All the sunni school if thought recognizes sharia law and sharia law must be applicated in an islamic state. That is my point.  And yes I am sorry but there is à problem with many shia because for them its like "secular sunni ? Good sunni. Sunni who wants to establish an islamic state ? Wahabitte !".

And no beheading is not "conventional" like you say , that was the méthod of punishment used by the muslims during the first times of islam. They never hanged or shot people , they beheaded them.

Were there beheading during the rule of Rasoulallah or Imam ali, sanctioned by them? Did they behead their captured enemies? What the Wahhabis are doing are completely different from the school of ahlul bait.

Wahabism is indeed real. They're nasibis, who have hatred of Shias. If Sunnis join with them, then we put them in the same category. For Shias, secular sunnis are infinitely better than Shia hating wahabis and the sunnis siding with them.
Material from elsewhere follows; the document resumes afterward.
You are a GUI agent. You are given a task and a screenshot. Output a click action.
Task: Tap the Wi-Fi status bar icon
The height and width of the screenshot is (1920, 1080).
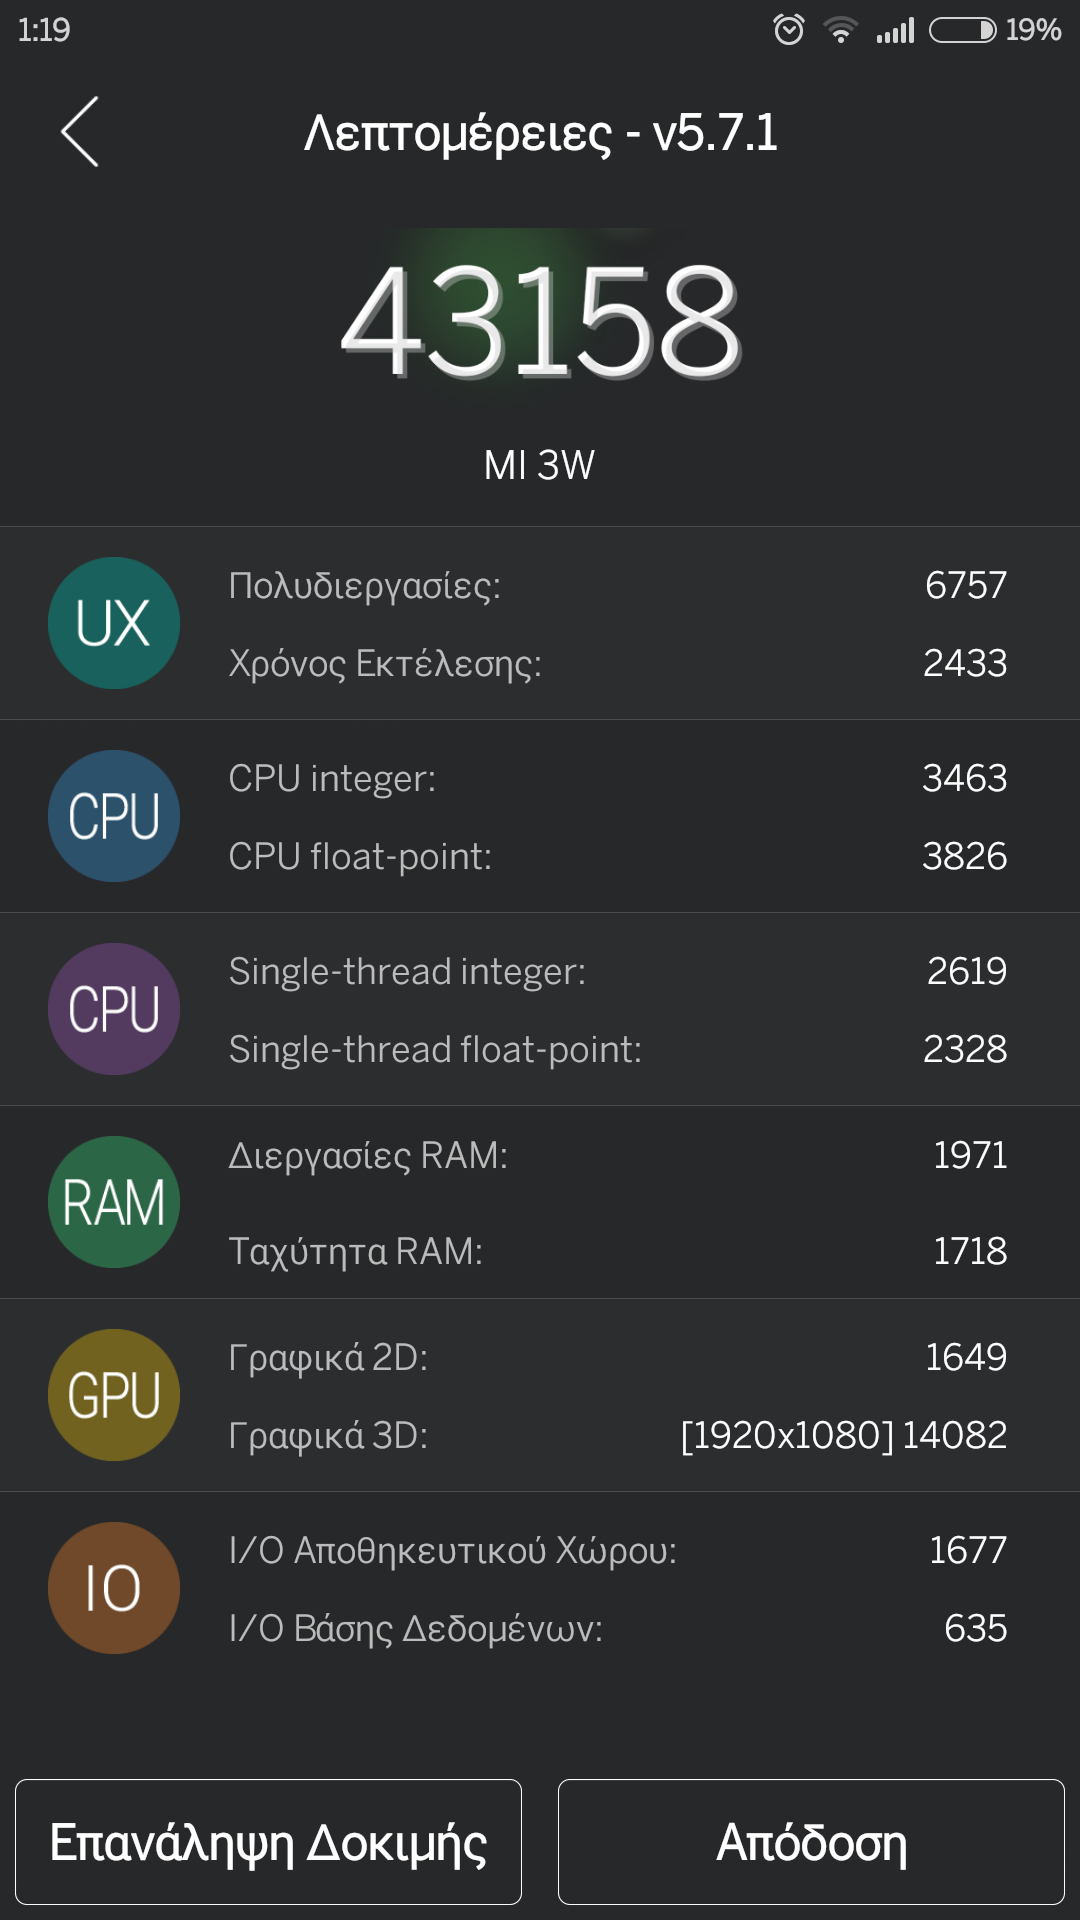point(841,30)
Our problem isn't with Sunnis having sharia in their states, but rather the religious and political stance they take. Due to the limitations of their sect, it almost impossible for them to have a islamic state with full sharia while siding against the zionist and the imperialists. Egyptian revolution is an example of their incapability to have a proper revolution.  Only the Shias can pull that off due to the influence of the Imams, and guidance from Allah which Sunnis are lacking. The hope is for the Sunnis to come to the realization of the limitation of their belief system and shift towards the true islam of Ahlul bait.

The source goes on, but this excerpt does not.